The CBO report, released Tuesday, is part of a regular update to its budget projections (Lowrey/Weisman, New York Times, 2/4). The revised estimates are based on a closer examination of the ACA, including provisions affecting the labor market, and additional findings and studies of the law conducted since 2010 (Zigmond, Modern Healthcare, 2/4).
Effect on Hours
Specifically, the law's coverage expansion will make working fewer hours a more attractive option to those who previously worked full time to qualify for employer-based health insurance (New York Times, 2/4).
Further, the law's subsidies to offset the cost of premiums also provide an incentive for workers to reduce their hours through both a "substitution effect," in which higher incomes mean lower subsidies, and an "income effect," in which the subsidies bolster household incomes allowing people to maintain their standard of living while working fewer hours.
Workers Bear the Cost
Meanwhile, the analysis also predicted that workers will bear the cost of penalties incurred by employers with 50 or more employees who fail to offer affordable coverage, through reduced pay or other forms of compensation (Modern Healthcare, 2/4).
The analysis also said the definition of full-time employee under the ACA -- those who work 30 or more hours per week -- will encourage employers to reduce workers' hours to avoid complying with the employer mandate.
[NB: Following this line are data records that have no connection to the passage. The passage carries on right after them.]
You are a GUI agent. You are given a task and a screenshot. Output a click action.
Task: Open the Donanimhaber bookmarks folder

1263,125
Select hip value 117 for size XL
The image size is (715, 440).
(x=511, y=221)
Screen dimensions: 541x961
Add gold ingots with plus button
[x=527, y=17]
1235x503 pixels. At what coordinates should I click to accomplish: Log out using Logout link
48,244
However, the demand for labor will remain unchanged, meaning businesses likely will rearrange workers' schedules to avoid the mandate, according to CBO.
Analysts noted that the law likely will have no immediate effect on part-time employment because the mandate does not take effect until 2015 (New York Times, 2/4).
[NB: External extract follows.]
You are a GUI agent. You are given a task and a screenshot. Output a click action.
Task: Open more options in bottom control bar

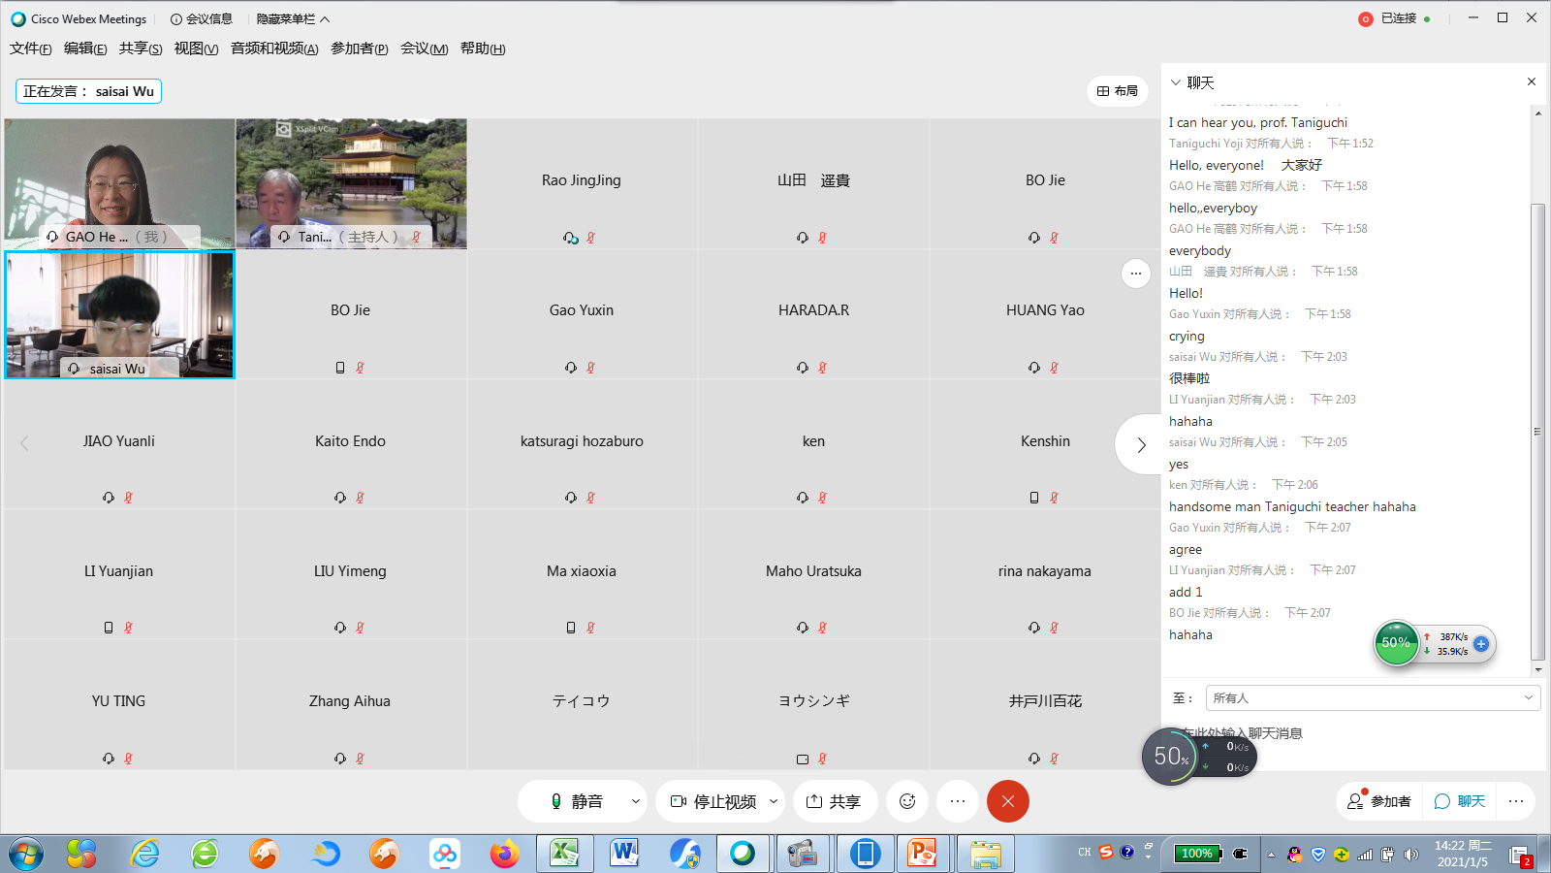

Total Employment, Compensation To Rise
Overall, the report projected that total employment and compensation will rise over the next 10 years, while full-time employment will decline by about two million in 2017 and 2.3 million in 2021, nearly triple CBO's previous estimate of 800,000. CBO analysts also noted that overall the increase would be "smaller than it would have been in the absence of the ACA" (Modern Healthcare, 2/4).
Despite the findings, CBO concluded that there is little evidence showing that the ACA is affecting employment. It added that businesses are not expected to significantly cut back on workers or worker hours because of the law (Goldfarb/Goldstein, Washington Post, 2/4).
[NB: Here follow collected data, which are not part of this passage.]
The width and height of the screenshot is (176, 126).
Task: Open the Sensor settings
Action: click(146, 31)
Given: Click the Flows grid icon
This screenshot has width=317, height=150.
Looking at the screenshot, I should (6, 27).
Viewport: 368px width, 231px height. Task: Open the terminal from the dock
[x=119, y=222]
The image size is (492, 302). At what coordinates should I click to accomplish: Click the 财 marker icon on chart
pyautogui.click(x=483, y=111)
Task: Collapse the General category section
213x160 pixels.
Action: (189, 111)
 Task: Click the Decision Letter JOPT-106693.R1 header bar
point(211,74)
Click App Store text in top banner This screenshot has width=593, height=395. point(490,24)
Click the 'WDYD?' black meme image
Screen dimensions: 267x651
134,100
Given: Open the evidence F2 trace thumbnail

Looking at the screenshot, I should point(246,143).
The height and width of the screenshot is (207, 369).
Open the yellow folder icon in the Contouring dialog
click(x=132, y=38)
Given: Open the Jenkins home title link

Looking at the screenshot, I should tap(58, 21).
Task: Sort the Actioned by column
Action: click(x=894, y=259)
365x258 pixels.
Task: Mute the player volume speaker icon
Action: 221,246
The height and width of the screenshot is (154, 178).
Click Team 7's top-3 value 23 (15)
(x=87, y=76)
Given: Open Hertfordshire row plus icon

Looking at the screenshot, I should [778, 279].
ACA Opponents: Report Shows Law Is Job Killer
ACA opponents were quick to use the report as evidence that the ACA is a job killer, the Times reports (New York Times, 2/4).
In a statement, House Speaker John Boehner (R-Ohio) said President Obama is "ignoring" the ACA's effect on the economy, adding, "The middle class is getting squeezed in this economy, and this CBO report confirms that Obamacare is making it worse. The report also confirms what the American people already know: further action is necessary to address the drivers of our debt."
White House Responds
Jason Furman, chair of the Council of Economic Advisors, touted the report's findings that the ACA provided workers with greater "choice" to scale back their hours or to leave their jobs to pursue other career goals. He said, "This is not businesses cutting back on jobs. This is people having new choices" (Sink, "Briefing Room," The Hill, 2/4).
White House press secretary Jay Carney said, "Claims that the Affordable Care Act hurts jobs are simply belied by the facts in the CBO report." He added, "CBO's findings are not driven by an assumption that ACA will lead employers to eliminate jobs or reduce hours, in fact, the report itself says that there is 'no compelling evidence that part-time employment has increased as a result of the ACA'" (Epstein, Politico, 2/4).This is part of the California Healthline Daily Edition, a summary of health policy coverage from major news organizations. Sign up for an email subscription.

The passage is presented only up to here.